Wilhelm von Humboldt
The middle path is the safe path.
"The Path of Grace is neither to the right nor to the left. It is neither liberal nor conservative. It favors neither the warmongers or the appeasers. Rather, it is a middle path. It is the Path of Healing, for grace is the balm that heals the wounded heart. The Path of Grace is the Path of Bringing-together. The Path of Win-Win. The Path of Mutual Respect. The Path of Understanding, Tolerance, and Love. It is the Way of Peace, and it is, therefore, a path we should embrace."
"Awareness without love is too cold. Love without awareness is too hot. The middle way is slowly showing itself as we wear out all our extremes from having had the nerve to experiment."

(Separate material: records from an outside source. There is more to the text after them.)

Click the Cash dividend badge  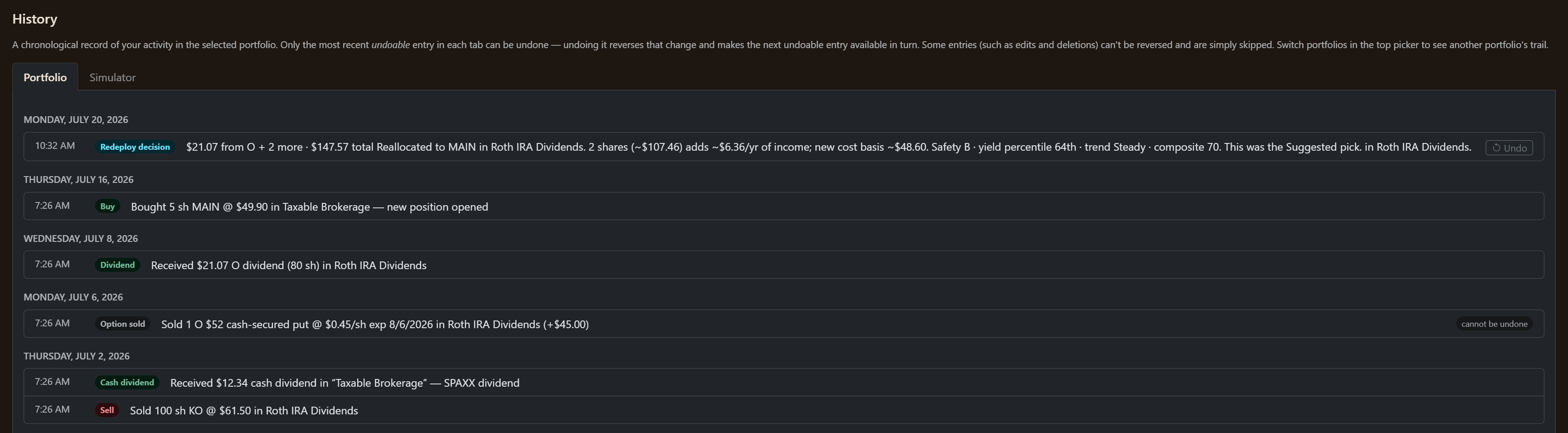pos(127,382)
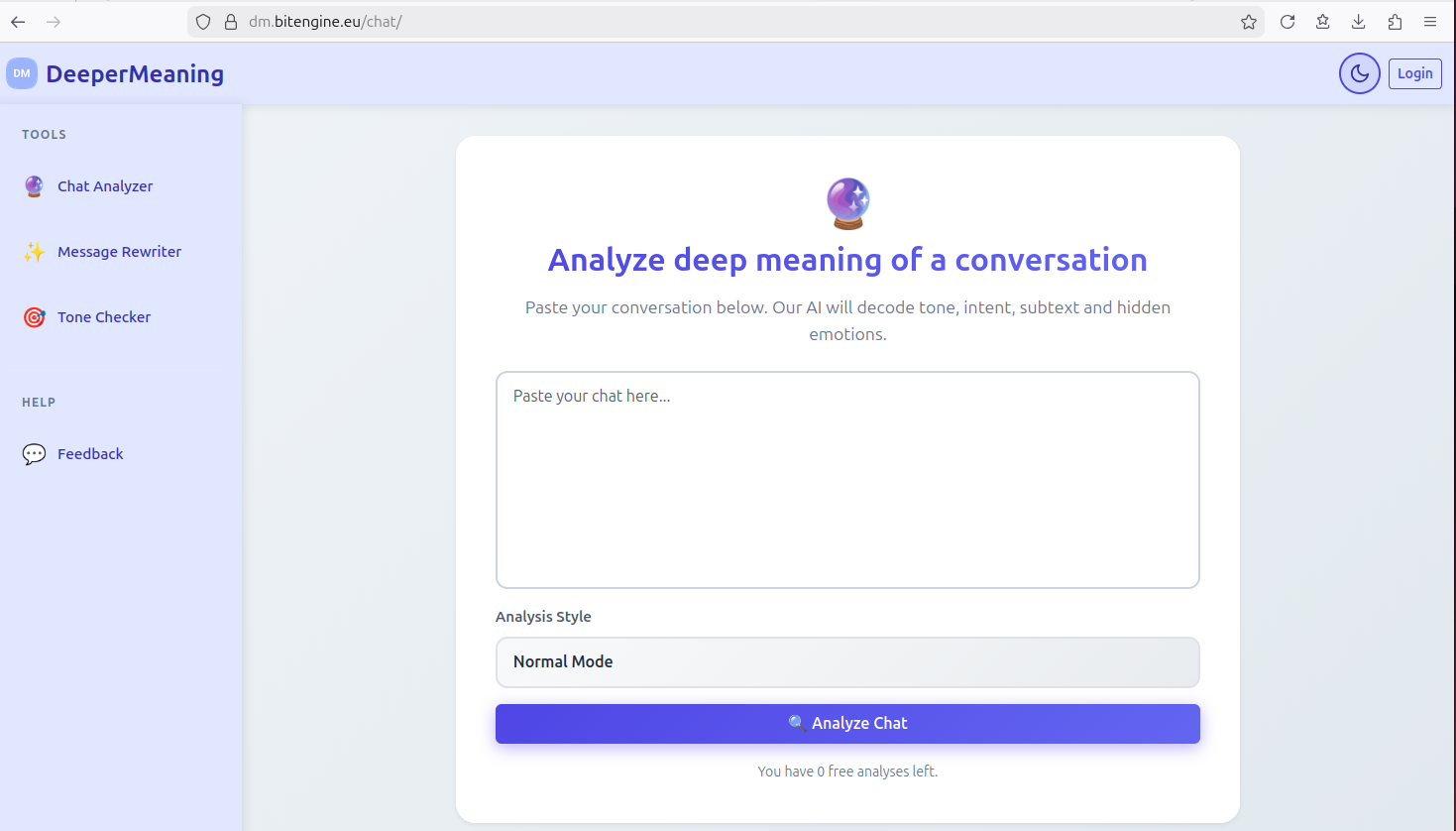Click the page reload control
This screenshot has height=831, width=1456.
point(1287,21)
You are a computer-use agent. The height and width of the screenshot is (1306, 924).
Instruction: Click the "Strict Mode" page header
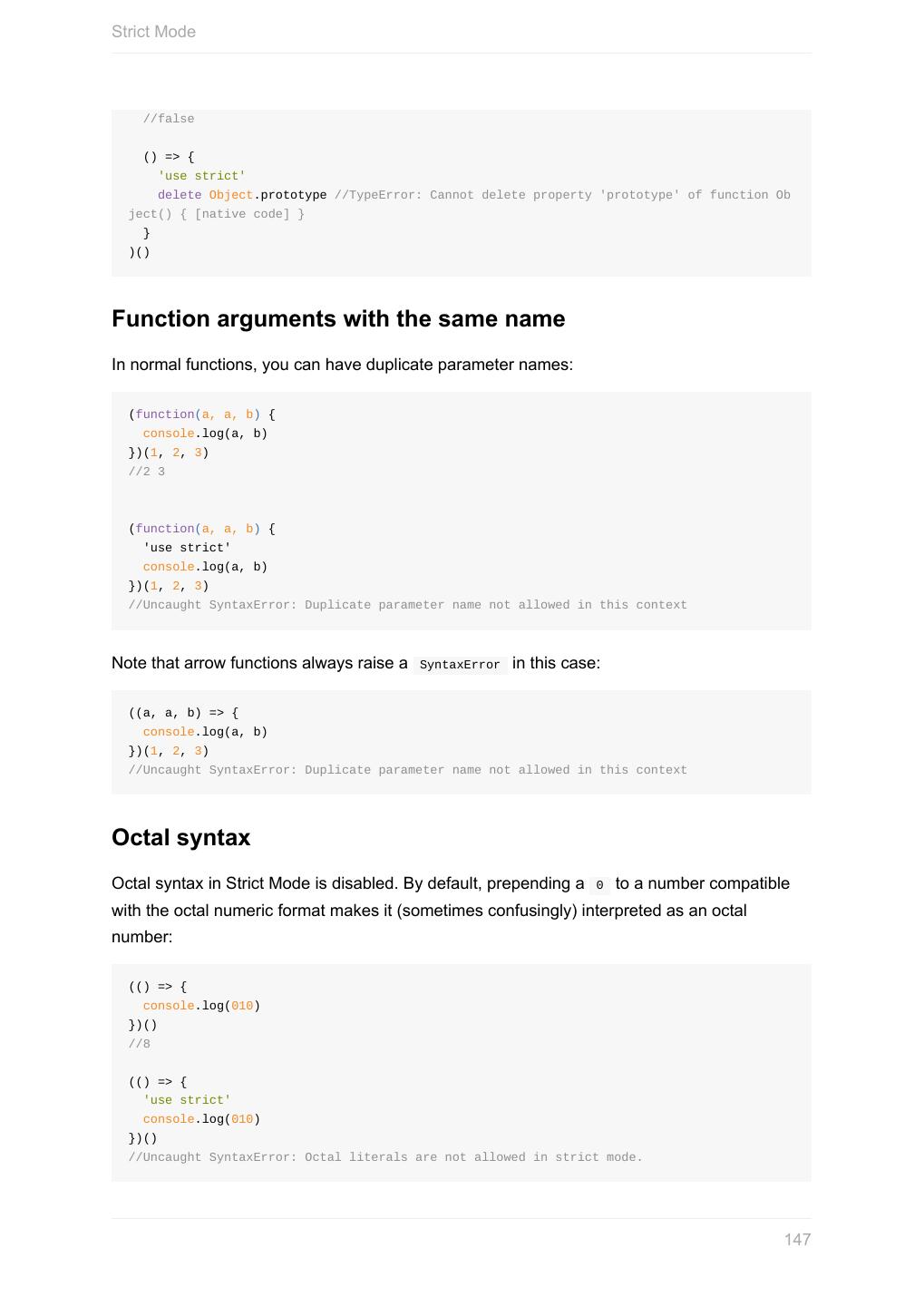click(x=153, y=32)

"The Eightfold Path which the Buddha preached in his first sermon is known as the Middle Path because it is neither optimistic nor pessimistic. Optimism tends to over-estimate the conditions of life, whereas pessimism tends to under-estimate them. To plunge on the one hand into the sensual excesses and pleasures of the ordinary worldly life is mean, degrading and useless. On the other hand. extravagant asceticism is also evil and useless. Self-indulgence tends to retard one's spiritual progress and self-mortification to weaken one's intellect. The Path is a Middle Way between the pairs of opposites. and the doctrine of the 'Way' may only be grasped by an understanding of the correlation and interdependence of the two. Progress is an alternating change of weight or emphasis between the two. Yet, just as a fencer's weight seems ever poised between his feet resting upon either foot only for so long as is needed to swing back the emphasis, so on the path the traveler rests at neither extreme but strives for balance on a line between, from which all opposites are equally in view. All extremes beget their opposites, and both are alike unprofitable."
Venerable Ashin Thittila
"There are two kinds of error: blind credulity and piecemeal criticism. Never believe a word without putting its truth to the test; discernment does not grow in laziness; and this faculty of discernment is indispensable to the Seeker. Sound skepticism is the necessary condition for good discernment; but piecemeal criticism is an error."